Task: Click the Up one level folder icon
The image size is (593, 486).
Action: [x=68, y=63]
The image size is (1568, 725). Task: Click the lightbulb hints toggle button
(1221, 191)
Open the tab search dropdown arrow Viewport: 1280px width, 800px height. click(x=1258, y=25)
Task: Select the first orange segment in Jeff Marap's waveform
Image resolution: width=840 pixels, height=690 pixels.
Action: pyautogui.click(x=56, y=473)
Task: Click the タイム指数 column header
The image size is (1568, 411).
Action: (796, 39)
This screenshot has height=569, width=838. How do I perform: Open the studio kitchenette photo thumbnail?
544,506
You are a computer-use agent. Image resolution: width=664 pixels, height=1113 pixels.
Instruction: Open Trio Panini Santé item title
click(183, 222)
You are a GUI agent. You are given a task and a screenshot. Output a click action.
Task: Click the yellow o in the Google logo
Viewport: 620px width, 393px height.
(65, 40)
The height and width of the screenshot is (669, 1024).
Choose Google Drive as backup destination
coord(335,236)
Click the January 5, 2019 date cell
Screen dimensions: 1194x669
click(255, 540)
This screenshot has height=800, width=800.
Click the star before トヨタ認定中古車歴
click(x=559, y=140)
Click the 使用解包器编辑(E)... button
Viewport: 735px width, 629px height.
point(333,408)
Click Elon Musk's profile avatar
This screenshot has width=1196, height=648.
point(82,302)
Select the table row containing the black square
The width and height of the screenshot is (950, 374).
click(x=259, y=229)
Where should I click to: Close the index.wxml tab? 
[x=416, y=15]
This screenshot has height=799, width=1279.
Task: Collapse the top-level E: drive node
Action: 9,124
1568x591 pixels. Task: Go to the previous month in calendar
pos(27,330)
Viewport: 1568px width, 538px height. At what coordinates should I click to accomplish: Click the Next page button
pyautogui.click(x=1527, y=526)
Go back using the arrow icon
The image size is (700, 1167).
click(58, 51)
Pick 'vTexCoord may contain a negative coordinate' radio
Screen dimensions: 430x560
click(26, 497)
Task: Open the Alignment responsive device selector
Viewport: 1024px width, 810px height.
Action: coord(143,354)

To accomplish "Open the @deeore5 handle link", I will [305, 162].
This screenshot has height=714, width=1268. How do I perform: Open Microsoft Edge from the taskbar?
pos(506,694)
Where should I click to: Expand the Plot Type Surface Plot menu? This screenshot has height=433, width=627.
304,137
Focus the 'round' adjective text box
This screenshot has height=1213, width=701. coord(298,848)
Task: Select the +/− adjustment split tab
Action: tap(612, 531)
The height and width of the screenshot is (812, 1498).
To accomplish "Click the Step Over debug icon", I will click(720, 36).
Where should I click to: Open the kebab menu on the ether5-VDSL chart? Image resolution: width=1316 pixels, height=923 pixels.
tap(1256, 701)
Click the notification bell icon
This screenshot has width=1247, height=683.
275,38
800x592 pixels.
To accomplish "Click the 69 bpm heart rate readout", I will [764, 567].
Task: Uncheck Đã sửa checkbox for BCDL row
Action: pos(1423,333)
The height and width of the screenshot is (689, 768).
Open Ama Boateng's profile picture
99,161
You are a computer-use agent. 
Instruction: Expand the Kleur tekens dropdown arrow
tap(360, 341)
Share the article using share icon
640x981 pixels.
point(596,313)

§ §

Task instructions: Your answer should be one number: how many lines in the material above contain the string "computer".

Output below: 2